• **EXERCISE GOAL**
Since only the total is wanted, give the number of lines in the listing below that hold the string "link" and add nothing.

• **PROVIDED RECORDS**
---
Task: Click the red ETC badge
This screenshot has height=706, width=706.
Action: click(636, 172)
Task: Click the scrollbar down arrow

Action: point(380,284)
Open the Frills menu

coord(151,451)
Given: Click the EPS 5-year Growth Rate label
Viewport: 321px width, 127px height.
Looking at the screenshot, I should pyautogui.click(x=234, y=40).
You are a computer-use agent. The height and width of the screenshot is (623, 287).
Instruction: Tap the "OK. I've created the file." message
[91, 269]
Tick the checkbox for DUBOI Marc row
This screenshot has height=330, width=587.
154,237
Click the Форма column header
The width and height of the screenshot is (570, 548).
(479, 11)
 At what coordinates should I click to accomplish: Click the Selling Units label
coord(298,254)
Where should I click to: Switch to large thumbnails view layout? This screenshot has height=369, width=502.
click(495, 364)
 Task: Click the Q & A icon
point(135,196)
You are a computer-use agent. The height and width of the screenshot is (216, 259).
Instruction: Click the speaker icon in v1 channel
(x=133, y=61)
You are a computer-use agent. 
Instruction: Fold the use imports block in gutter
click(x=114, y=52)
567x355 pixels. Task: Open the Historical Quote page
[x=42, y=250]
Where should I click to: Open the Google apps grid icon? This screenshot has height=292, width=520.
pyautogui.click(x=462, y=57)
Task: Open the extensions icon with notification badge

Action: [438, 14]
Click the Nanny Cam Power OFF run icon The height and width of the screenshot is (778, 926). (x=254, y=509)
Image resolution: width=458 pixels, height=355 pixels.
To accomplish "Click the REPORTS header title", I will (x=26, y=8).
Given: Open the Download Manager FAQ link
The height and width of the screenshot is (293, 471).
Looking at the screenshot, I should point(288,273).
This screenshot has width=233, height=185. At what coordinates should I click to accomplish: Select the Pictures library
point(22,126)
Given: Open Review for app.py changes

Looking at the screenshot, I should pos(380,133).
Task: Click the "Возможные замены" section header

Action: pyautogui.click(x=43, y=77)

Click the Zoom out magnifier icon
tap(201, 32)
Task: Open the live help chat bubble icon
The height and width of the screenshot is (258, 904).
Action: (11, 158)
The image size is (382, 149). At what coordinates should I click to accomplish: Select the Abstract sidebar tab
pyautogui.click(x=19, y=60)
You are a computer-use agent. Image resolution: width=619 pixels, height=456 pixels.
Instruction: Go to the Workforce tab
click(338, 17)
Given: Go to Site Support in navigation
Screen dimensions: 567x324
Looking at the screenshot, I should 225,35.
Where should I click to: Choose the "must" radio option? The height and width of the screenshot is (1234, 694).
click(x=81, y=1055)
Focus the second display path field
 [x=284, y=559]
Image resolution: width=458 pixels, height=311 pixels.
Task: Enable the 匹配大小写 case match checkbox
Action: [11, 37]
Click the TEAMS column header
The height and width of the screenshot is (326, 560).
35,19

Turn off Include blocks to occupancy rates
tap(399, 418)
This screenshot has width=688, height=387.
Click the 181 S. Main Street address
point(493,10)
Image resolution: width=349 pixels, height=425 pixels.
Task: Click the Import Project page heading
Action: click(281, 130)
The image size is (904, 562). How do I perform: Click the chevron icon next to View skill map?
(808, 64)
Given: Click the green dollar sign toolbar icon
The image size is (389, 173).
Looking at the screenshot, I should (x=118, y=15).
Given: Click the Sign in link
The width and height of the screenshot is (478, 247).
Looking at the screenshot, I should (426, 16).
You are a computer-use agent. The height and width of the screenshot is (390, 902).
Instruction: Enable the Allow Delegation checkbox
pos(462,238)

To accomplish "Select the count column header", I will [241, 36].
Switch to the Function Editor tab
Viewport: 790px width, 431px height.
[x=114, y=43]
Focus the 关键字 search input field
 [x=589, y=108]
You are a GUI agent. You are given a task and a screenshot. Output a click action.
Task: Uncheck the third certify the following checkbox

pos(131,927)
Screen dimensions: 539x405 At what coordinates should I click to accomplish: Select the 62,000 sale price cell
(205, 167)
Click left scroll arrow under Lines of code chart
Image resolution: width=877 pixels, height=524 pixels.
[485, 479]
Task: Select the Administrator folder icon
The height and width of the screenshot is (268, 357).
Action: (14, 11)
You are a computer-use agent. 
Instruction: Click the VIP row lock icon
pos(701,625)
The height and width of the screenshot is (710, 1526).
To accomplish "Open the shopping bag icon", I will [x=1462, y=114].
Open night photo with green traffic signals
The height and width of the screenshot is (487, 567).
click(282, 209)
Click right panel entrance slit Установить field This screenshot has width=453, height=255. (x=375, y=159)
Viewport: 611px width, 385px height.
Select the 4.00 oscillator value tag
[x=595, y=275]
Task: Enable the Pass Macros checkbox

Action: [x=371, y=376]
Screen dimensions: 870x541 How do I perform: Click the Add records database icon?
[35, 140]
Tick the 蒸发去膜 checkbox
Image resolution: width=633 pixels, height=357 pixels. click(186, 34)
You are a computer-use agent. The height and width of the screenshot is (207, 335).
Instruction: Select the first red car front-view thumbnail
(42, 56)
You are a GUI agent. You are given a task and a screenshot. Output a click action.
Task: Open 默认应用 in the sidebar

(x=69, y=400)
---
• **WRITTEN RESPONSE**
2